Re: [RFC v3 0/3] vmpressure_fd: Linux VM pressure notifications

Glauber Costa <glommer@xxxxxxxxxxxxx> · Fri, 16 Nov 2012 13:33:39 +0400

On 11/16/2012 01:25 AM, David Rientjes wrote:
> On Thu, 15 Nov 2012, Anton Vorontsov wrote:
> 
>> Hehe, you're saying that we have to have cgroups=y. :) But some folks were
>> deliberately asking us to make the cgroups optional.
>>
> 
> Enabling just CONFIG_CGROUPS (which is enabled by default) and no other 
> current cgroups increases the size of the kernel text by less than 0.3% 
> with x86_64 defconfig:
> 
>    text	   data	    bss	    dec	    hex	filename
> 10330039	1038912	1118208	12487159	 be89f7	vmlinux.disabled
> 10360993	1041624	1122304	12524921	 bf1d79	vmlinux.enabled
> 
> I understand that users with minimally-enabled configs for an optimized 
> memory footprint will have a higher percentage because their kernel is 
> already smaller (~1.8% increase for allnoconfig), but I think the cost of 
> enabling the cgroups code to be able to mount a vmpressure cgroup (which 
> I'd rename to be "mempressure" to be consistent with "memcg" but it's only 
> an opinion) is relatively small and allows for a much more maintainable 
> and extendable feature to be included: it already provides the 
> cgroup.event_control interface that supports eventfd that makes 
> implementation much easier.  It also makes writing a library on top of the 
> cgroup to be much easier because of the standardization.
> 
> I'm more concerned about what to do with the memcg memory thresholds and 
> whether they can be replaced with this new cgroup.  If so, then we'll have 
> to figure out how to map those triggers to use the new cgroup's interface 
> in a way that doesn't break current users that open and pass the fd of 
> memory.usage_in_bytes to cgroup.event_control for memcg.
> 
>> OK, here is what I can try to do:
>>
>> - Implement memory pressure cgroup as you described, by doing so we'd make
>>   the thing play well with cpusets and memcg;
>>
>> - This will be eventfd()-based;
>>
> 
> Should be based on cgroup.event_control, see how memcg interfaces its 
> memory thresholds with this in Documentation/cgroups/memory.txt.
> 
>> - Once done, we will have a solution for pretty much every major use-case
>>   (i.e. servers, desktops and Android, they all have cgroups enabled);
>>
> 
> Excellent!  I'd be interested in hearing anybody else's opinions, 
> especially those from the memcg world, so we make sure that everybody is 
> happy with the API that you've described.
> 
Just CC'd them all.

My personal take:

Most people hate memcg due to the cost it imposes. I've already
demonstrated that with some effort, it doesn't necessarily have to be
so. (http://lwn.net/Articles/517634/)

The one thing I missed on that work, was precisely notifications. If you
can come up with a good notifications scheme that *lives* in memcg, but
does not *depend* in the memcg infrastructure, I personally think it
could be a big win.

Doing this in memcg has the advantage that the "per-group" vs "global"
is automatically solved, since the root memcg is just another name for
"global".

I honestly like your low/high/oom scheme better than memcg's
"threshold-in-bytes". I would also point out that those thresholds are
*far* from exact, due to the stock charging mechanism, and can be wrong
by as much as O(#cpus). So far, nobody complained. So in theory it
should be possible to convert memcg to low/high/oom, while still
accepting writes in bytes, that would be thrown in the closest bucket.

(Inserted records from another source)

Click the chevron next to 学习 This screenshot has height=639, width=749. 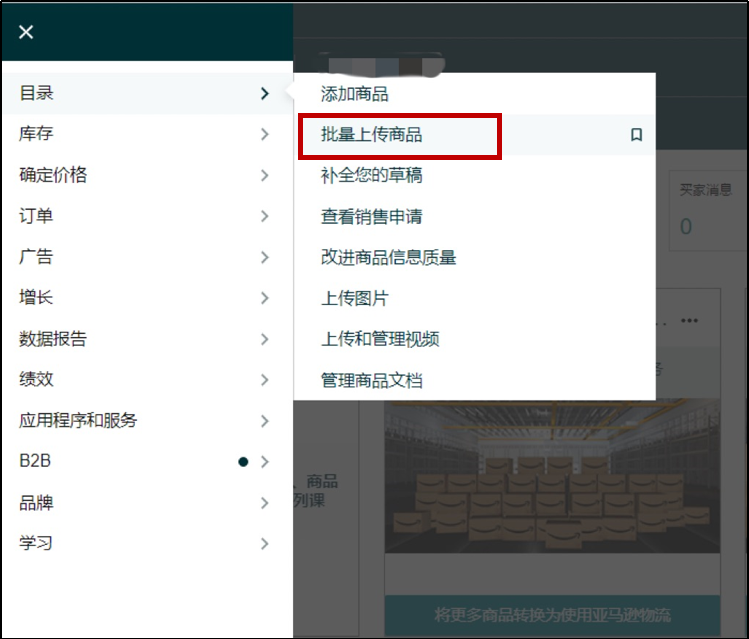(264, 544)
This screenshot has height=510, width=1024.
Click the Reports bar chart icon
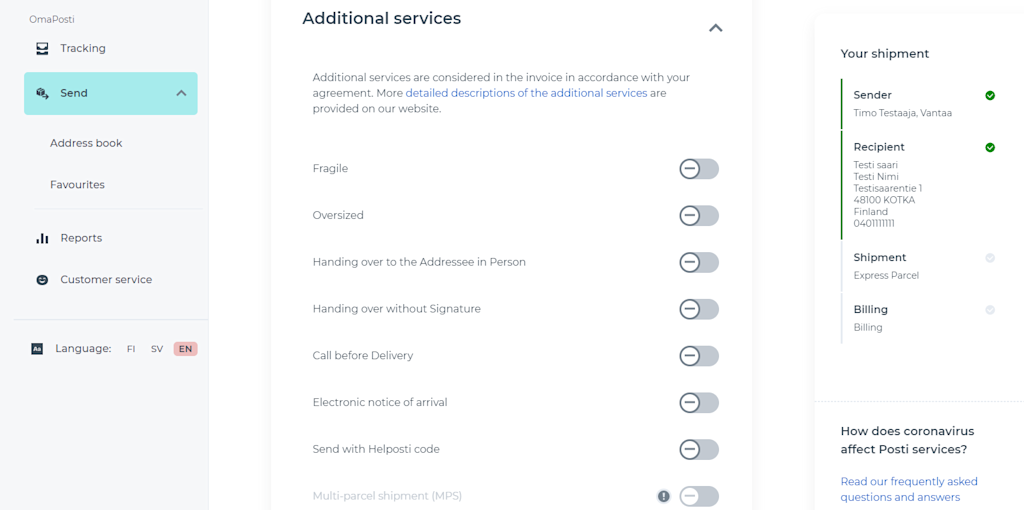pos(42,238)
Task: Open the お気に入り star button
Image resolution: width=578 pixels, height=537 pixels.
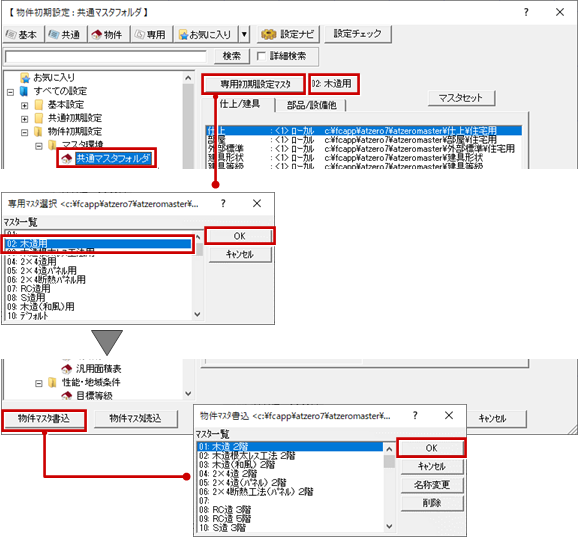Action: (206, 35)
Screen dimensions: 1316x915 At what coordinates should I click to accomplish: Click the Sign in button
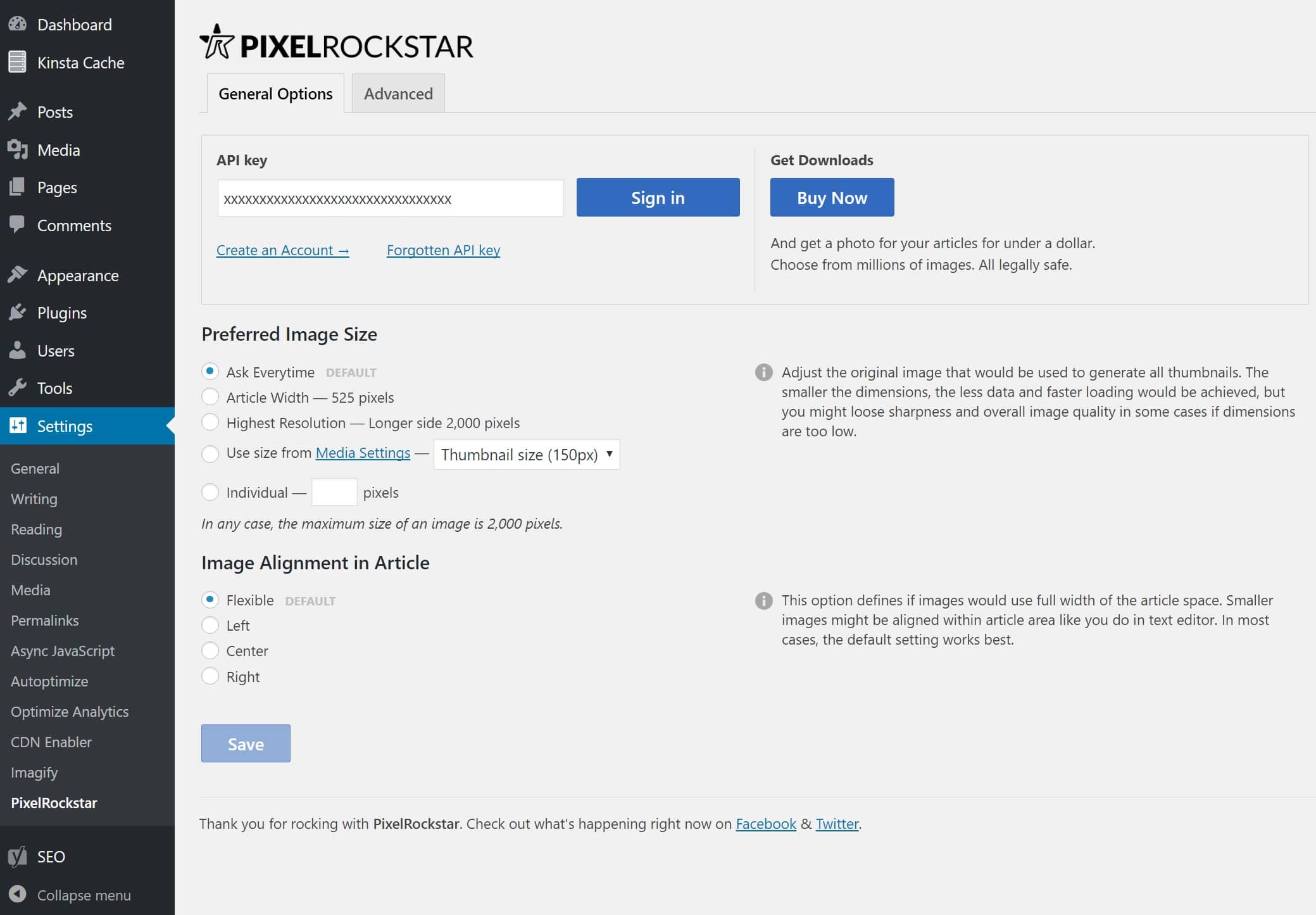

Another thing from one of your e-mails, that may shift you in the memcg
direction:

"2. The last time I checked, cgroups memory controller did not (and I
guess still does not) not account kernel-owned slabs. I asked several
times why so, but nobody answered."

It should, now, in the latest -mm, although it won't do per-group
reclaim (yet).

I am also failing to see how cpusets would be involved in here. I
understand that you may have free memory in terms of size, but still be
further restricted by cpuset. But I also think that having multiple
entry points for this buy us nothing at all. So the choices I see are:

1) If cpuset + memcg are comounted, take this into account when deciding
low / high / oom. This is yet another advantage over the "threshold in
bytes" interface, in which you can transparently take
other issues into account while keeping the interface.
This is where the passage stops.